9 Steps to Embracing Yourself as a Highly Sensitive Person

The Highly Sensitive Person (HSP), also referred to as someone who experiences Sensory-Processing Sensitivity (SPS), is someone who experiences emotions and physical sensations deeply. HSPs commonly become overstimulated by things such as sounds, to-do lists, and the emotions of themselves and others around them. The specific experience of an HSP varies from person to person, but, according to Elaine Aron, there are a handful of common themes:

  • Processing information deeply

  • Getting overstimulated easily

  • Having strong emotional responses to experiences, positive or negative

  • Feeling intense empathy

  • Sensing many details and subtleties

HPSs carry strengths that can sometimes be overshadowed by the challenges. Strengths oftentimes include strong intuition, creativity, the ability to deeply experience beautiful moments in life, and compassion for others. Simultaneously, going through life as an HSP poses various challenges which may include feeling overwhelmed easily, having difficulty managing emotions, experiencing painful emotions intensely, experiencing low self-worth, and feeling misunderstood by others.

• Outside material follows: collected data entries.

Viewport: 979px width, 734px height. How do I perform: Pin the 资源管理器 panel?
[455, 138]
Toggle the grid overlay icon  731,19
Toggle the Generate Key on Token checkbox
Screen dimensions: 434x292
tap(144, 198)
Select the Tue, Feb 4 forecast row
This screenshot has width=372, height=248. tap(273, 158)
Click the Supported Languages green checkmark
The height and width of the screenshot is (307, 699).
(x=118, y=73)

Let’s begin the process of truly understanding and embracing your sensitivity:

  1. Learn more about the trait. There are great resources available (listed below) to help you and your loved ones better understand the trait and how you experience it.

  2. Reflect on challenges you face as an HSP. It may be beneficial to connect with a therapist who works with HSPs to process your experiences and heal emotional wounds.

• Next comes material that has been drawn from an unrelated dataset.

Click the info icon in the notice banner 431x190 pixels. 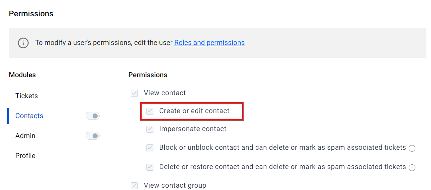[23, 43]
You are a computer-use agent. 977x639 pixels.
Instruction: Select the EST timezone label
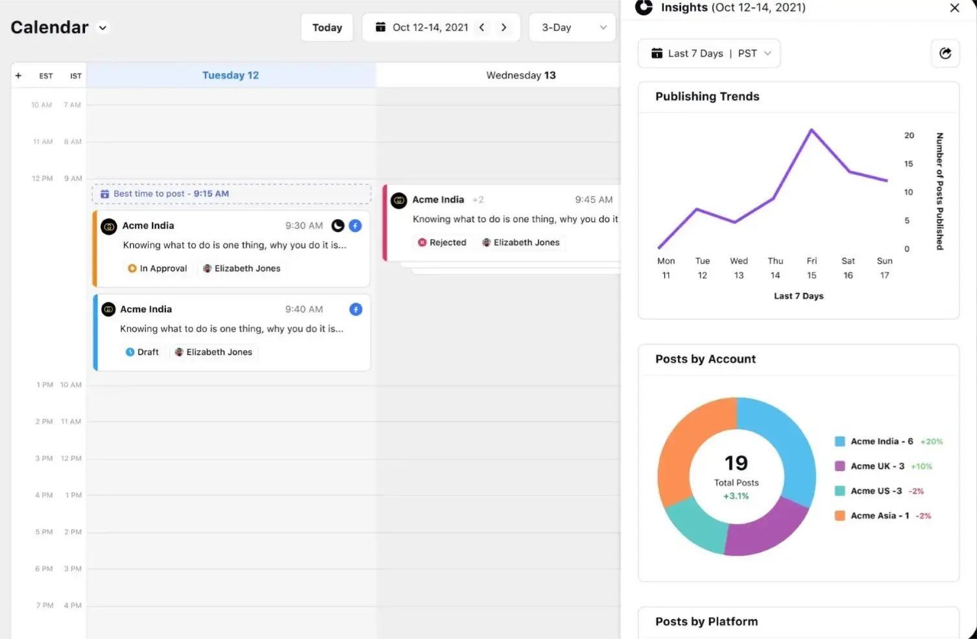point(46,75)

  3. Identify at least 3 strengths you have as a result of your sensitivity… and celebrate them!

  4. Connect with other HSPs. HSPs make up about 20% of the population, which means that the majority of your interactions are likely with people who are not highly sensitive. It is important to remind yourself that you are not alone in your experience.

  5. Allow yourself to take a break from stimulation. This may include scheduling quiet time, stepping away from your desk during the workday, or taking a minute to close your eyes or use noise-canceling headphones.

  6. Set boundaries. Say “no” when you need a break or feel overstimulated. Communicate your needs with loved ones. 

  7. Make a game plan for potentially overwhelming situations. If you’re planning to go to a concert, party, or something else that you know may overwhelm you, make a plan for how you can take breaks when needed. Bring anything you might need to support your sensitivity (a cozy sweater, sunglasses, earplugs, etc.).

  8. Practice mindfulness. Practice noticing how your body feels, what emotions you experience, and what you observe around you. This can help reduce overstimulation and increase appreciation of surroundings.

  9. Practice self-compassion. Learn to speak to yourself with kindness, appreciation, and understanding. 

You deserve to honor your needs, find support in your experience, and appreciate your strengths.